Während Apologeten des offenen Wissens mit offenem Mund über diesen rasend schnell gewachsenen Informationsmoloch staunen, fragen sich viele Gelegenheitsnutzer, ob man den zusammengetragenen Infos überhaupt trauen kann – schließlich dürfen ja Hinz und Kunz mitschreiben. Meine persönliche Meinung zu diesem Thema ist: Lexikonredaktionen sind auch nicht unfehlbar, viele Augen sehen mehr als wenige und ganz generell ist die Wikimedia-Foundation die adäquate Reaktion auf die Tatsache, dass das Wissen der Menschheit anno 2k8 in kein 20bändiges Lexikon mehr reinpasst. Et voila, hier aus erster Hand: Infos über die Wikipedia von einem, der’s wissen muss!

datenschmutz: Seit wann kennst du die Wikipedia?

Christoph: Also bekannt ist mir die Wikipedia selbst seit 2001. In dem Jahr bin ich zuerst auf die deutsche Version gestoßen. Ich selbst hatte mich aber schon viel früher auch bei der Nupedia angemeldet, dem Vorläuferprojekt, aus dem die Wikipedia selbst entstanden ist. Als aktiver Autor bin ich seit 2004 tätig.

?: Wie genau sehen deine Tätigkeiten im Team aus? Wofür bist du zuständig und wie viel Zeit investierst du pro Tag bzw. Woche?

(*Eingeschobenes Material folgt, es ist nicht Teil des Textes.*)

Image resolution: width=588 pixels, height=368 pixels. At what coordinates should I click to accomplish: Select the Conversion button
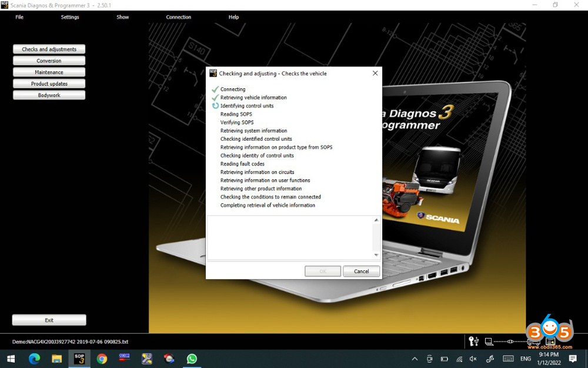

!: Meine grundsätzliche Tätigkeit sehe ich eigentlich im Schreiben von Artikeln, so bin ich ja auch zur Wikipedia gekommen: ich wollte in den Bereichen, wo ich etwas beitragen kann, „Lücken“ füllen. Mittlerweile bin ich in die Planung eines Österreichischen Wikipedia Vereins (Wikimedia Österreich) analog zum Deutschen Verein (Wikimedia Deutschland) involviert. Als Pressekontakt versuche ich die Funktionsweisen und Abläufe der Wikipedia nach außen zu kommunizieren. Prinzipiell geht darum, die Einstiegshürden zu überwinden, damit eine Person, die etwas beitragen kann und möchte auch „gehört“ wird bzw. innerhalb der Wikipedia mitschreiben kann.

?: Wie bist zu zur Mitarbeit gekommen?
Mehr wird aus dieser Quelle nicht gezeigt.